In reply to Defendants' papers, Plaintiff contends that Defendants' affirmative defenses lack any substance, in that there is no evidence indicating that any secret negotiations between Alliance Bank and Plaintiff took place relating to the sale of the note and mortgage. In addition, Plaintiff argues that the personal guaranties executed by Curtin and Hardy are continuing and unlimited and that said guaranties do not require that there be a specific assignment of said document when the underlying indebtedness is assigned from one holder to another. Moreover, Plaintiff alleges that Defendants undertook, at their own expense and risk, renovations to the mortgaged premises in the Spring of 2006 in lieu of paying delinquent property taxes and further, that the affirmative defense relating to champerty in that Plaintiff has violated Judiciary Law § 489 is unfounded. Plaintiff contends that it only purchased a package of loans and it is only when a resolution could not be obtained with the respective borrower that it seeks to enforce its rights by foreclosure.

On summary judgment, it is well settled that the moving party "must establish its cause of action or defense sufficiently to warrant the court as a matter of law in directing judgment in its favor (CPLR § 3212[b]), and he must do so by tender of evidentiary proof in admissible form." See, Friends of Animals v. Associated Fur Manufacturers, 46 NY2d 1065 (1979). The burden then shifts to the non-moving parties to lay bare their proof to show that a genuine question of fact exists. See, Oswald v. City of Niagara , 13 AD3d 1155 (4th Dept. 2004). Moreover, the courts in New York have held that summary judgment should be denied where the motion is premature because there has been no reasonable opportunity for discovery. See, Hobbs v. Emprotech Corp. , 12 AD3d 1063 (4th Dept. 2004); Hager v. Denny's, Inc., 281 AD2d 921 (4th Dept. 2001); Groves v. Land's End Hous. Co., 80 NY2d 978 (1992).

In addition, CPLR § 3212(f) states in pertinent part:

"Should it appear from affidavits submitted in opposition to the motion that facts essential to justify opposition may exist but cannot then be stated, the court may deny the motion or may order a continuance to permit affidavits to be obtained or disclosure to be had and may make such order as may be just." CPLR 3212(f).

### CHALLENGE 1:
According to the court excerpt, in what circumstance should summary judgment be denied, and why?

### RECORD EXTRACTS:

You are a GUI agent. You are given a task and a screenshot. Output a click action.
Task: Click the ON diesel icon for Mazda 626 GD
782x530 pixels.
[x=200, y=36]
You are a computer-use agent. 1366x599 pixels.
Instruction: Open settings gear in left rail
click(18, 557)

...

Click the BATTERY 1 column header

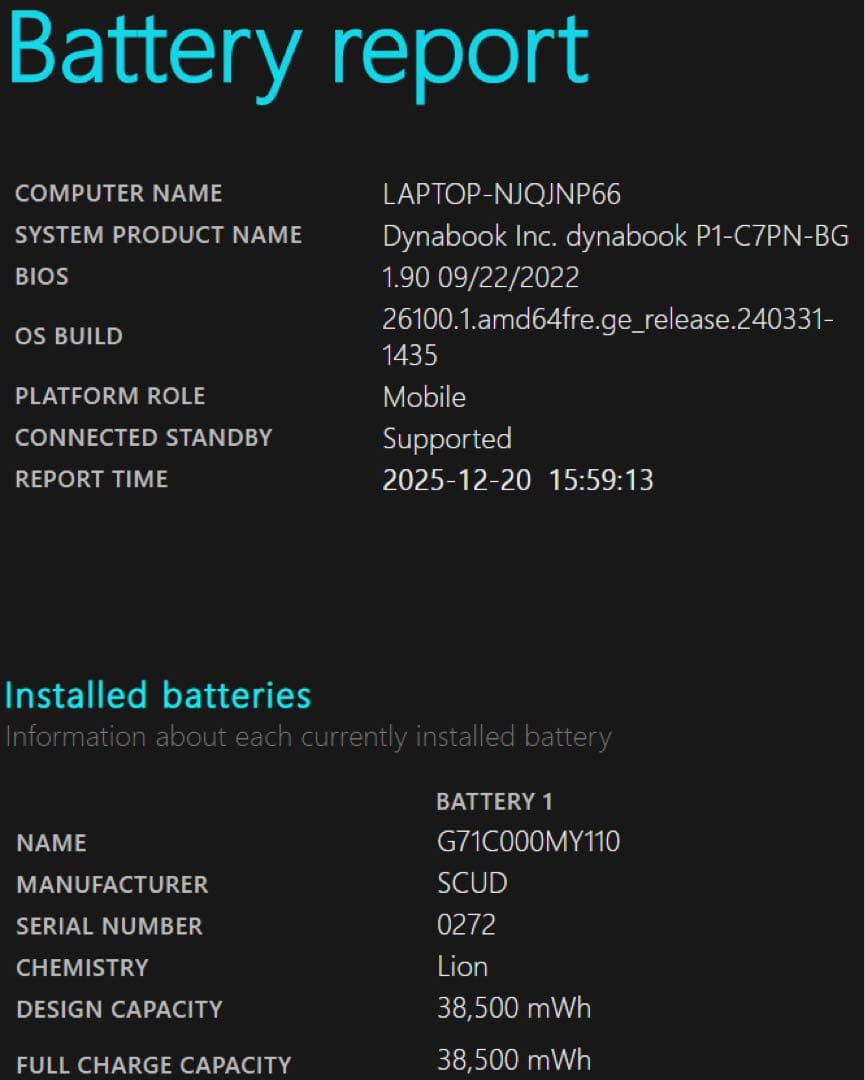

### CHALLENGE 2:
In the records, restate the stretch from the line containing "You are a GUI" through the line containing "click(18, 557)", requests included. Shift each coordinate in the answers by adding 98 to every number, and return only those lines.

### EXPECTED OUTPUT 1:
Summary judgment should be denied when the motion is premature. The reason is that there has been no reasonable opportunity for discovery.

### EXPECTED OUTPUT 2:
You are a GUI agent. You are given a task and a screenshot. Output a click action.
Task: Click the ON diesel icon for Mazda 626 GD
782x530 pixels.
[x=298, y=134]
You are a computer-use agent. 1366x599 pixels.
Instruction: Open settings gear in left rail
click(116, 655)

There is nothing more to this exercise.